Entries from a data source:
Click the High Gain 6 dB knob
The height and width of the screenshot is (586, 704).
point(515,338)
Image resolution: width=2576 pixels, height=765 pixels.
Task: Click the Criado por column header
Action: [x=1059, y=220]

# [Set problem]
Put each line of the entries above into a JSON list of strings, one string per line, leaving out any blank lines.

# [Completed task]
[
  "Click the High Gain 6 dB knob",
  "The height and width of the screenshot is (586, 704).",
  "point(515,338)",
  "Image resolution: width=2576 pixels, height=765 pixels.",
  "Task: Click the Criado por column header",
  "Action: [x=1059, y=220]"
]